« Nowhere ! »
Nulle part , Babelio a disparu, dans le brouillard, tout un week-end sans le réseau, deux jours en introspection, condamné à rester en apnée avec
Pete Fromm.
Après la tempête de vendredi, le vent s'est calmé, mais pas l'angoisse.
La rigueur et la logique mathématique se sont transformées en recherche philosophique. Les jumeaux al et Trig – Algèbre et Trigonométrie – en arrivent à douter de tout, plus de rationalité.
Leur père les a menés en bateau, à l'approche de l'hiver, au Canada, au milieu de nulle part. Un ultime périple en canoë, sans la mère, mais avec l'immensité des lacs qui se succèdent, un pour chaque étape de leur propre vie, à la recherche des souvenirs en commun.
Oui, mais la mémoire du père semble défaillante, le voyage est flou, même avant l'arrivée du brouillard.
Que des bribes de souvenirs, qui apparaissent et puis s'échappent, jusqu'au moment où ça bloque. Figé, avec le froid qui s'intensifie, la neige qui arrive, pour niveler le paysage et faire disparaître les détails.
Je relance Babelio, ça rame là aussi, des coups de pagaie dans le vide, pas de connexion, la petite boule qui tourne en rond, à la recherche des amis, les autres, qui font sans doute la même chose, perdus dans leur lecture, à essayer de ne pas perdre le fil.
Il n'y a plus qu'à attendre, ça reviendra forcément, patience et longueur de temps, maintenir le cap, le site est en maintenance, quelques heures de résistance, pas plus, ça arrive, un bug, juste trouver la faille, pour reprendre le parcours, immuable, vers l'avenir.
Mais un matin, plus que deux, l'un d'entre eux a disparu, que s'est-il passé ? Aucune trace, impossible de savoir où chercher, dans la blancheur immaculée. Les deux sont acculés, doivent-ils continuer ? Impossible de rester, ça ne sert à rien, il faut bouger pour survivre, le gel s'est encore accentué. Mais la nuit, les souvenirs reviennent, l'impensable, l'innommable, la pensée se fige elle aussi.
Le site devait rouvrir en fin de soirée, l'attente se fait crainte, puis incompréhension, grosse panne, de mémoire, la fatigue se fait sentir, attendre jusqu'au lendemain, neuf heures, c'est promis, ça ira mieux demain.
Les jours passent, les recherches sont lancées, mais le plafond est trop bas, impossible de décoller, les deux se retrouvent, comme avant, ne font plus qu'un. Seuls dans l'immensité vide, pas un chant de huard, juste le blizzard, et le cafard. Ne pas se séparer, lutter jusqu'au bout, retrouver le parcours, de leur propre vie, à défaut de se rappeler de chaque lac, celui-là n'avait pas de nom, le lac de… nulle part.
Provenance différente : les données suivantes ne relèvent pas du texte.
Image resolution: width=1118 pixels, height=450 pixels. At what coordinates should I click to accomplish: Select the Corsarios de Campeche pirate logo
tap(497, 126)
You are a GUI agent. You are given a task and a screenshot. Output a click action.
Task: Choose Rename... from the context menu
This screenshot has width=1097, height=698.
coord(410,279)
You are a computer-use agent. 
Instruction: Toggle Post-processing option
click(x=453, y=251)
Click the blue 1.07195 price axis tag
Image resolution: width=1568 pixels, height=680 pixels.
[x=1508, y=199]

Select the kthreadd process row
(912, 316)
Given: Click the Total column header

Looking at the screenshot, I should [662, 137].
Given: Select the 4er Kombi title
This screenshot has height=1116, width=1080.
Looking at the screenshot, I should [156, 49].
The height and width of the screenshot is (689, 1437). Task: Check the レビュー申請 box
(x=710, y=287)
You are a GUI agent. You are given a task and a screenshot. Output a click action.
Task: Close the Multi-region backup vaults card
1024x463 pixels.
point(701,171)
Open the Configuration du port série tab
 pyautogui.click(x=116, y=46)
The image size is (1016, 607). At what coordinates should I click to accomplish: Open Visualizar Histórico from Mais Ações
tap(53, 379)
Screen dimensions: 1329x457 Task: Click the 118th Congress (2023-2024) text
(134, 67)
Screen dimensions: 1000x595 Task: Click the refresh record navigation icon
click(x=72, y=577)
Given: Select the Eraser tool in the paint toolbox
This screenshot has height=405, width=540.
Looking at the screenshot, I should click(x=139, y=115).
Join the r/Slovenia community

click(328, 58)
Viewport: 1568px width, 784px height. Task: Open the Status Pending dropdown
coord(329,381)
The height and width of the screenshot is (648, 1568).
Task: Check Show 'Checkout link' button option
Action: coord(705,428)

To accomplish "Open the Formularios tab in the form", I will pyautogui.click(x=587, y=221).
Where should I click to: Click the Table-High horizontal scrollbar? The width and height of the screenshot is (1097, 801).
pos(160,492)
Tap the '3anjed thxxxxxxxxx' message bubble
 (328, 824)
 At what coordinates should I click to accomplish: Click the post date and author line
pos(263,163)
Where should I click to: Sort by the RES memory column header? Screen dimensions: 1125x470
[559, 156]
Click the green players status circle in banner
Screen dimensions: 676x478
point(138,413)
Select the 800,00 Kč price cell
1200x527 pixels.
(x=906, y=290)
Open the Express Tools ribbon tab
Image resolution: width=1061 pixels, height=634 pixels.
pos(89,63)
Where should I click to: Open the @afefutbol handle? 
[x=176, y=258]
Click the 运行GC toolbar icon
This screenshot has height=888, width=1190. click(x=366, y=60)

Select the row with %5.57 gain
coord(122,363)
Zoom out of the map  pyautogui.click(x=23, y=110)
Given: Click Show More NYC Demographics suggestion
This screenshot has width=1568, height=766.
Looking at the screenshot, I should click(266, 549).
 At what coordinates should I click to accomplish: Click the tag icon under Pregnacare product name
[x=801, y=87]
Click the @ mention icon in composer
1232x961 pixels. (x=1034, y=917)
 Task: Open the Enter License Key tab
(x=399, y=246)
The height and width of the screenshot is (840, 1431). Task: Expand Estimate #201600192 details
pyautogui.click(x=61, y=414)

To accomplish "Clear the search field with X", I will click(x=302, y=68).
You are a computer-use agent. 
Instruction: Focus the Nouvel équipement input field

C'est reparti, c'est réparé, les Babeliotes sont connecté(e)s, les avis sont partagés, la vie reprend, comme avant.
L'hélico a pu décoller, les corps seront réchauffés, mais l'un sera repêché, trop tard pour sauver son âme, le passé décomposé, à jamais.
Le canoë, c'est pas gai, ça rame, ça bloque. Heureusement, il y a les portages, pour dévier de sa route, et éviter les écueils, de la vie.
Le monde de
Pete Fromm, unique, décalé.
Celui du réseau, utile, pour témoigner.